Summary
We propose a new package in goresctrl that manages the lifecycle of resctrl monitoring groups (mon_groups) on a per-workload basis, independent of the config-driven pkg/rdt allocation model. The primary use case is assigning per-pod (or per-container) RMIDs so that downstream energy-monitoring tools like Kepler can attribute hardware energy counters (Intel AET / RAPL) to individual workloads.
Motivation
Today, getting per-pod energy attribution on Intel platforms requires a runtime-lifecycle hook that:
- Creates a resctrl
mon_group directory (kernel assigns an RMID)
- Writes the container's init PID into the
tasks file before user threads fork (so all children inherit the RMID)
- Removes the
mon_group on pod teardown (kernel releases the RMID)
This logic is inherently runtime-agnostic — only the trigger mechanism differs across runtimes. Today we have a working implementation inside containers/nri-plugins PR #666, but the feature's largest consumer is OpenShift (CRI-O), where the native extension mechanism is OCI createRuntime hooks — not NRI. Rather than maintain two independent copies of the same resctrl logic, we'd like to host the core in goresctrl and have multiple thin adapters import it.
Three consumer adapters (in priority order):
| # |
Adapter |
Runtime |
Trigger mechanism |
| 1 |
OCI createRuntime hook binary |
CRI-O / Podman |
hooks.d JSON, container state on stdin |
| 2 |
NRI plugin (StartContainer callback) |
containerd / k3s |
containerd/nri stub |
| 3 |
Podman standalone |
Podman (rootful) |
Same hook binary, non-k8s key path |
Why not extend pkg/rdt?
pkg/rdt already models monitoring groups (CtrlGroup.CreateMonGroup, MonGroup, AddPids, GetMonData), but its API is bound to the full Initialize() + SetConfig() lifecycle that owns the entire resctrl hierarchy — it manages ctrl_groups, schemata, and class membership as a coherent whole.
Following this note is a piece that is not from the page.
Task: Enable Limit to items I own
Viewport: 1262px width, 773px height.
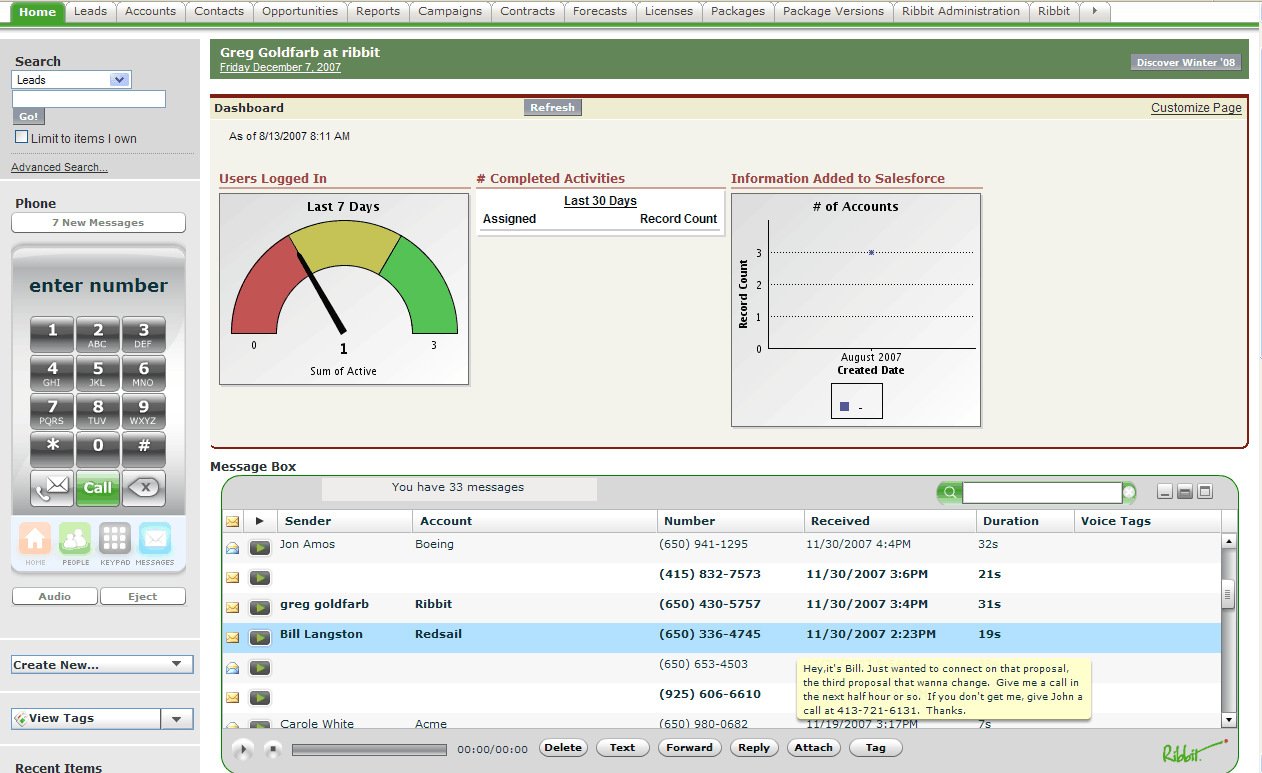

The mon_group lifecycle feature does the opposite: it creates mon_groups under pre-existing ctrl_groups it does not manage (those are created by whatever allocation plugin is running). It tracks lightweight per-key state and does idempotent orphan cleanup on restart. Forcing this into pkg/rdt's config-driven model would either require consumers to Initialize the full RDT subsystem (which they don't want to control), or would compromise pkg/rdt's coherent ownership model.
A separate, lightweight package keeps both concerns clean. Later, we can optionally add a Group.MonData() method that delegates to pkg/rdt's existing reader, bridging the two without coupling them structurally.
Proposed API sketch
package monitor // github.com/intel/goresctrl/pkg/monitor
type Options struct {
ResctrlRoot string // default "/sys/fs/resctrl"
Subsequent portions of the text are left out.